Idioms

1. A PIECE OF CAKE: Something that is very easy to do.

  • Learning English is a piece of cake for me.
  • She thought that this exam is going to be a piece of cake.
  • Teaching is a piece of cake for you if you are a skilled teacher.
  • If you have the right people with you then life becomes a piece of cake for you.

There is no need to worry about you computer. I’ll fix it. It’s a piece of cake for me.

2. HIT THE NAIL ON THE HEAD: To do exactly the right thing; to do something in the most effective and efficient way.

  • You hit the nail on the head when you speak about corruption.
  • The teacher hit the nail on the head when he said that you don’t need to worry about making mistakes when you speak English.
  • We thought that we hit the nail on the head when we told him that he spoke too much.
  • Well done Aakash, you have hit the nail on the head.

3. YOU CAN’T JUDGE A BOOK BY ITS COVER: It means that you can’t judge the quality or character of someone or something just by the outer appearance.

  • He looks dumb but he is very intelligent.

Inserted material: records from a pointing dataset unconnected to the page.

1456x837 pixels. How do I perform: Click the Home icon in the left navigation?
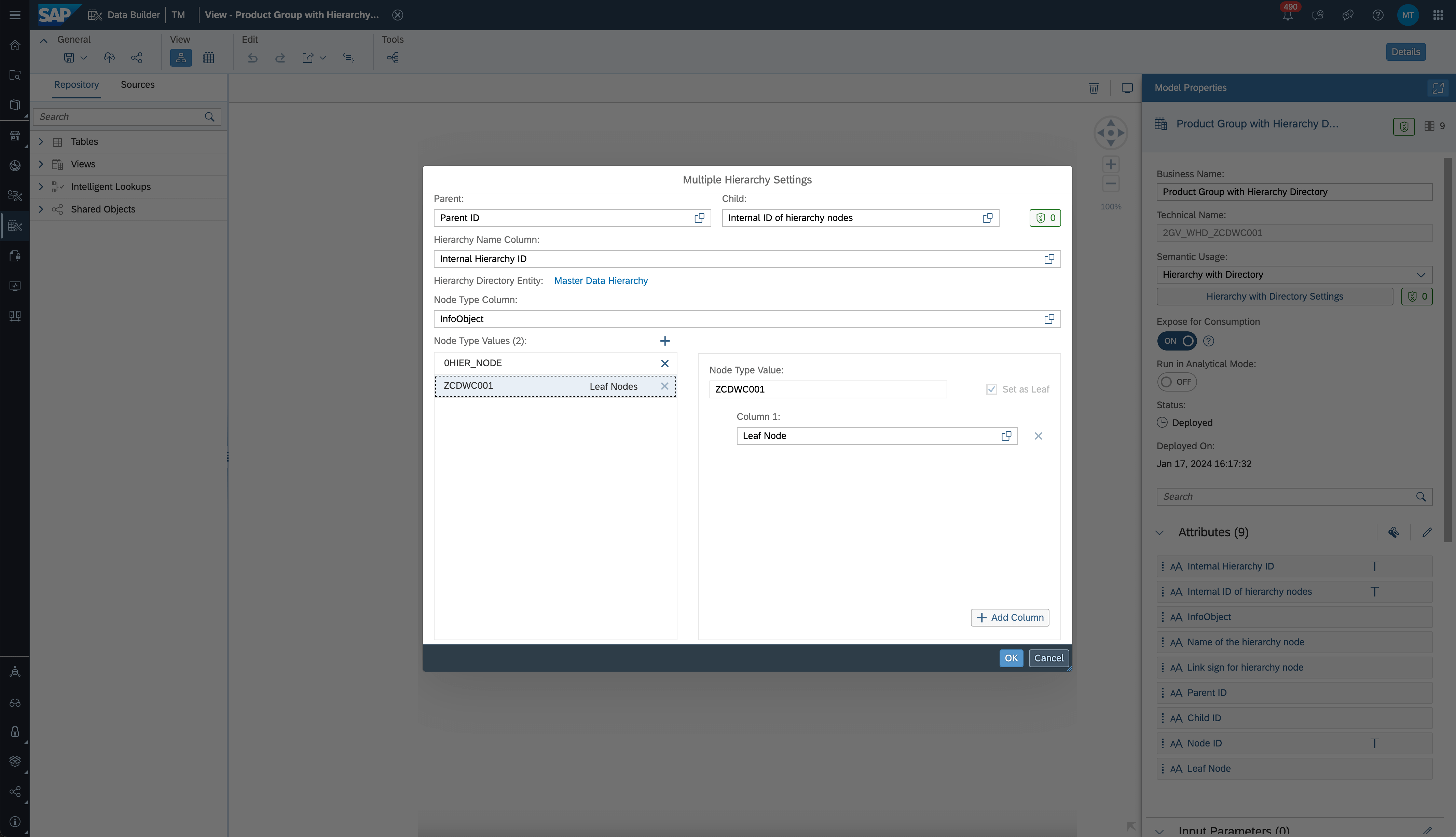pyautogui.click(x=14, y=45)
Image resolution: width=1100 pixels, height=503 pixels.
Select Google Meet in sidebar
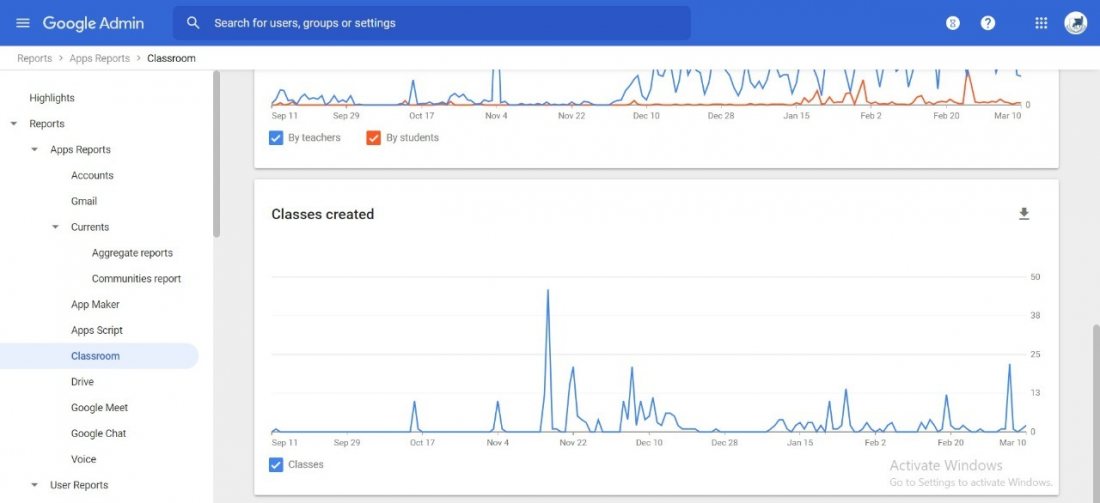pyautogui.click(x=99, y=408)
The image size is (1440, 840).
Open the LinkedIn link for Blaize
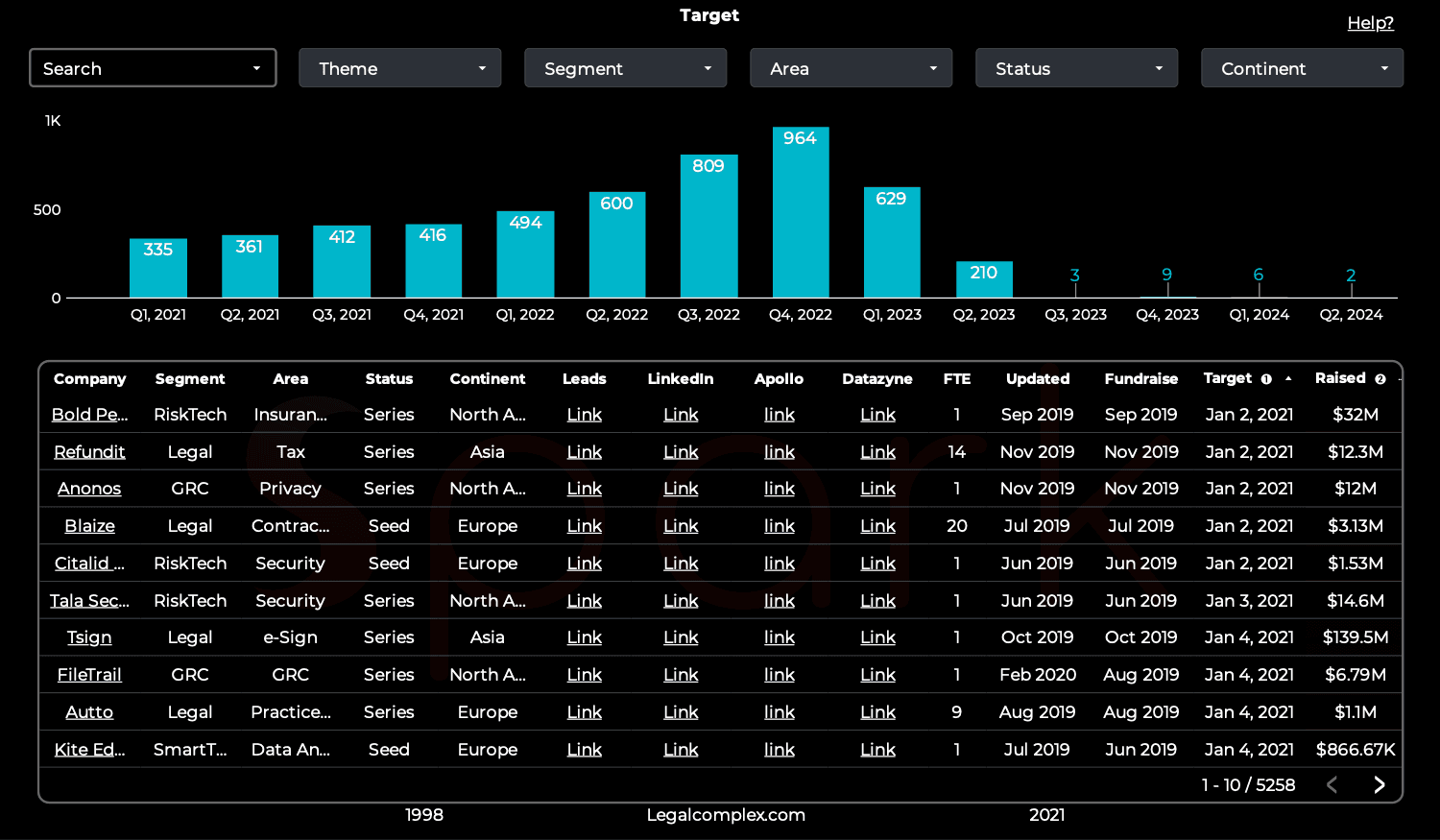pos(681,526)
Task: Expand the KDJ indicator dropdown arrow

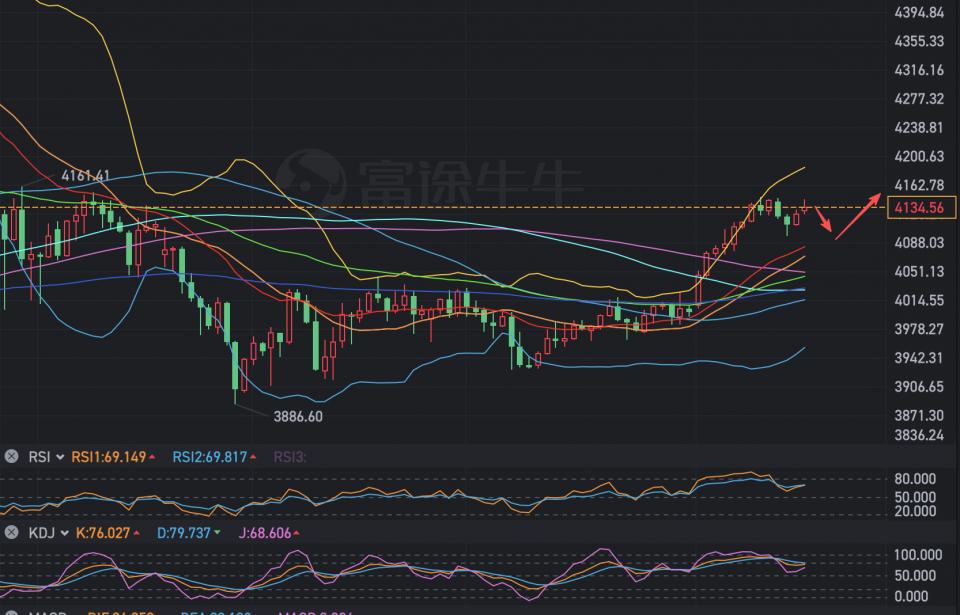Action: (64, 533)
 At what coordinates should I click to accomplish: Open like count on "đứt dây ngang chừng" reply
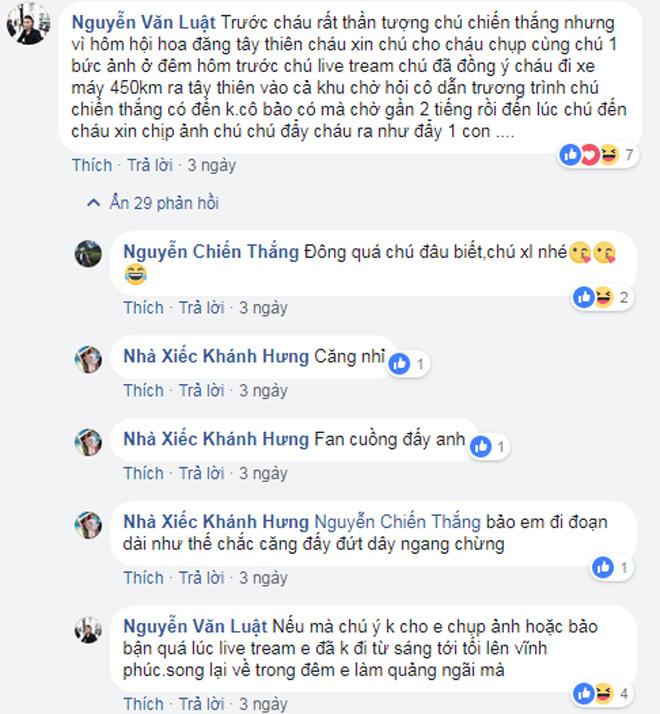coord(611,567)
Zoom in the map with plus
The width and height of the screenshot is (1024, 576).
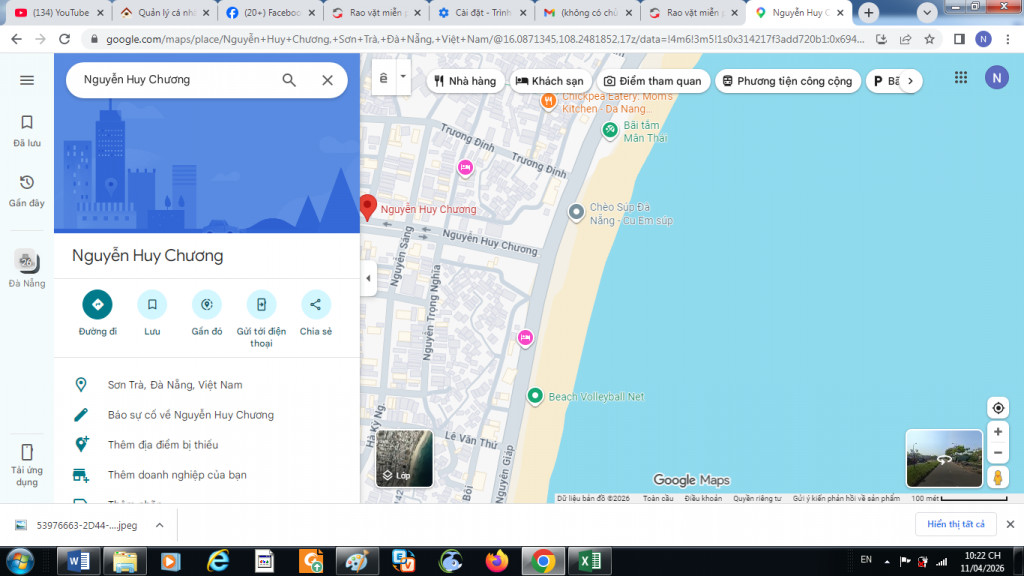point(997,432)
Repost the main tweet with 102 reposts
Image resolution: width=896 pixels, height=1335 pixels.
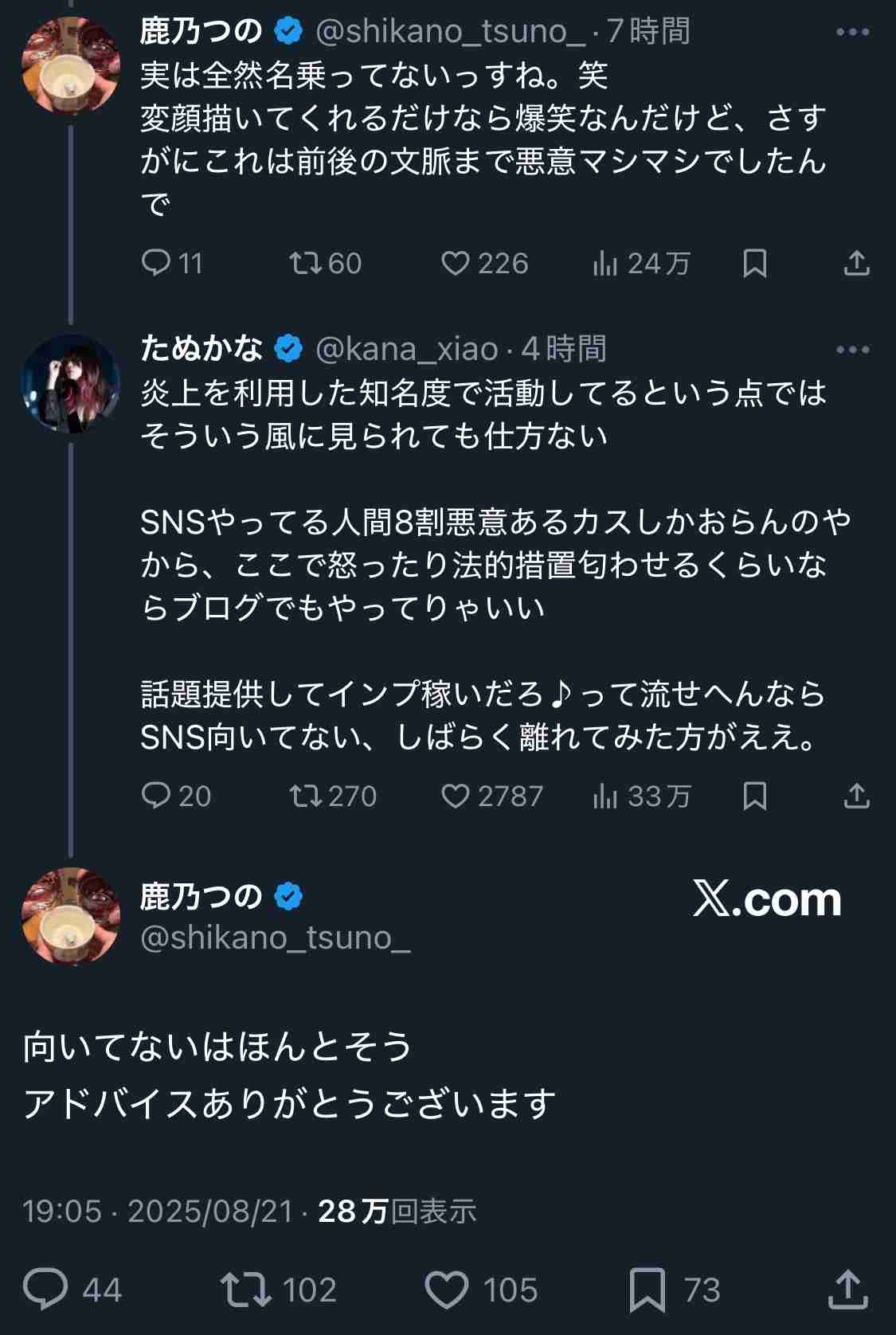(247, 1290)
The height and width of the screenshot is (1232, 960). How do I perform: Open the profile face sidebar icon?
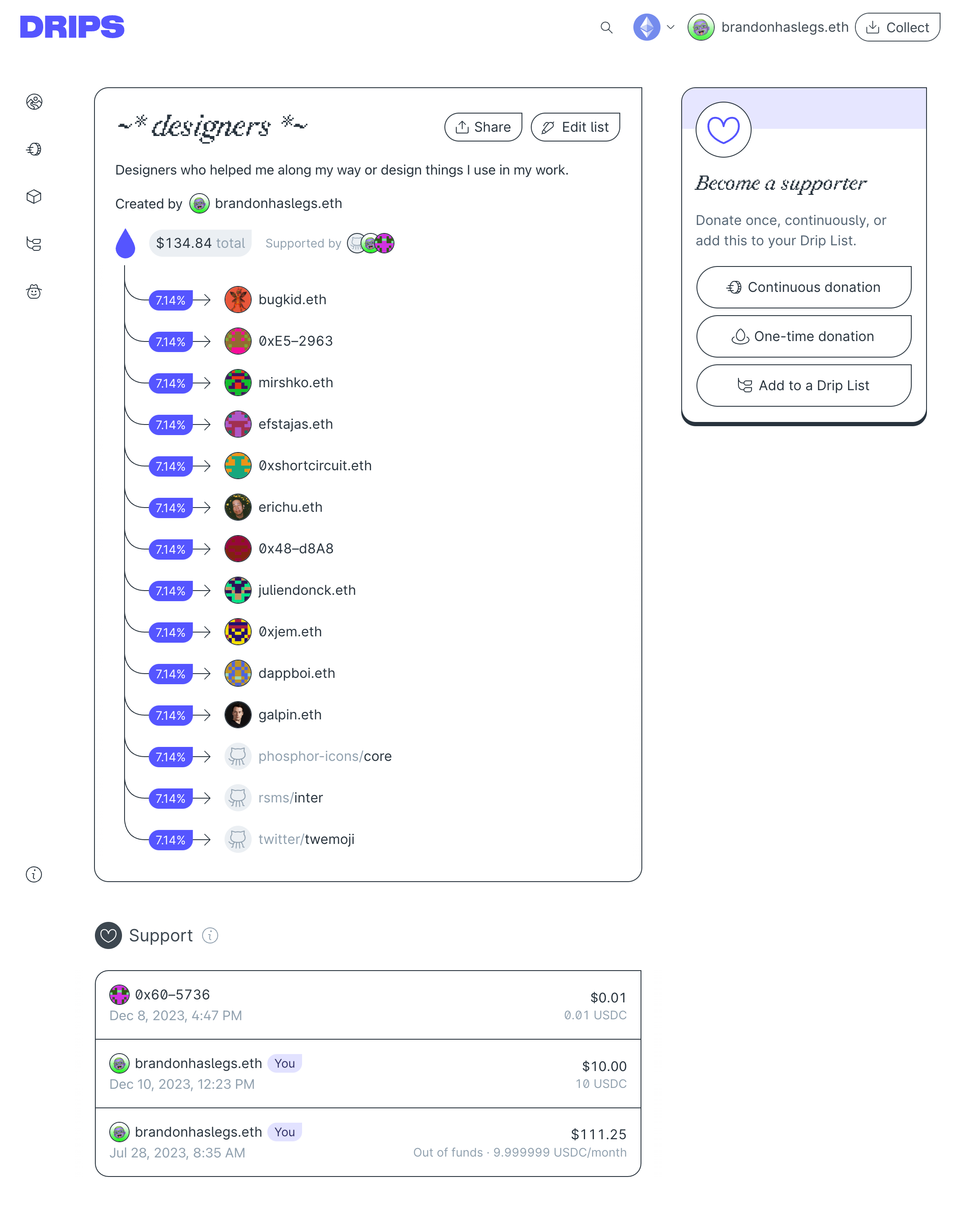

You can’t judge a book by its cover.
  • Even though the situation looks bad on the surface but u can’t judge a book by it’s cover.
  • Even though he lives a simple life, he is actually the richest man in town, you can’t judge a book by its cover.
  • That professor may seems slow and awkward, but you can’t judge a book by it’s cover. He is one of the brightest minds in his field.
  • You should not trust a stranger by the clothes he wears. You can’t judge a book by it cover.

4. BITE OFF MORE THAN YOU CAN CHEW: To try to do more than you can do.
By starting another company he bit off more than he can chew.

  • I thought I could finish this report by Monday.
  • I bit off more than I could chew.
  • I started working on the hard problems first and quickly realised I was biting off more than I could chew.
  • You should carefully estimate the cost of the project first. Don’t bite off more than you can chew.
  • If you want to succeed in life you should not bite off more than you can chew.

5. LET THE CAT OUT OF THE BAG: To reveal a secret or surprise by accident.

  • Mr. Snowden let the cat out of the bag when he made the secret military documents public.
  • She let the cat out of the bag occidentally when she mentioned him in front of the guests.
  • It’s a secret. Try not to let the cat out of the bag.
  • When he glanced at the door, he let the cat out of the bag. We knew then that he was expecting someone to arrive.

Tom let the cat out of the bag when he mentioned the name of the movie.
           
6. SCRATCH SOMEONE’S BACK: To do someone a favour in return of a favour.

  • We both are in trouble and we should help each other. So, you scratch my back and i’ll scratch yours.
  • We suspect that he has been scratching his boss’s back.
  • When the time comes I will be ready to scratch your back.
  • There is no need for you to scratch my back.
  • You do my homework and i’ll do your chores. You scratch my back and i’ll scratch yours.

7. ACCIDENTALLY ON PURPOSE: If you do something intentionally but pretend it was an accident. You do it accidentally on purpose.

  • I accidentally on purpose deleted his phone number, so I couldn’t contact him again.
  • I didn’t like his glasses so I dropped them accidentally on purpose.
  • She accidentally on purpose forgot to bring his address with her, so that we are not able to visit him.
  • She missed the meeting accidentally on purpose.
  • I missed the school bus accidentally on purpose to escape the exam.

8. ADD FUEL TO THE FLAMES: If you add fuel to the flames, you do or say something that makes a difficult situation even worse.

  • He forgot her wedding invitation and his apologies only added fuel to the flames.
  • Shouting at a crying child just adds fuel to the flames.
  • His being polite only added fuel to the flames. Geeta was furious.
  • Public is already angry with inflation, another increase in the oil prices will be adding fuel to the flames.
  • If Raj is angry don’t say anything, you will be just adding fuel to the flames.

9. I AM ALL EARS: To say that you are all ears means that you are listening very attentively.
Of course, I want to know. I am all ears.

  • I am all ears, waiting to hear your latest excuse for not doing your homework.
  • I am all ears, tell me why you could not finish the job on time.
  • I am all ears, tell me what they had to say.
  • I’ve said what I had to say. Now, I am all ears.

10. ANSWER CALL OF NATURE OR NATURE’S CALL: When a person answers the call of nature or nature’s call means that they go to the toilet.

  • I had to get up in the middle of the night to answer nature’s call.
  • She had to go into the woods to answer the call of nature.
  • Could we stop somewhere. I need to answer the call of nature.
  • Does anyone need to answer the call of nature before we set off.
  • He dropped his trousers, sat down and began answering the call of nature.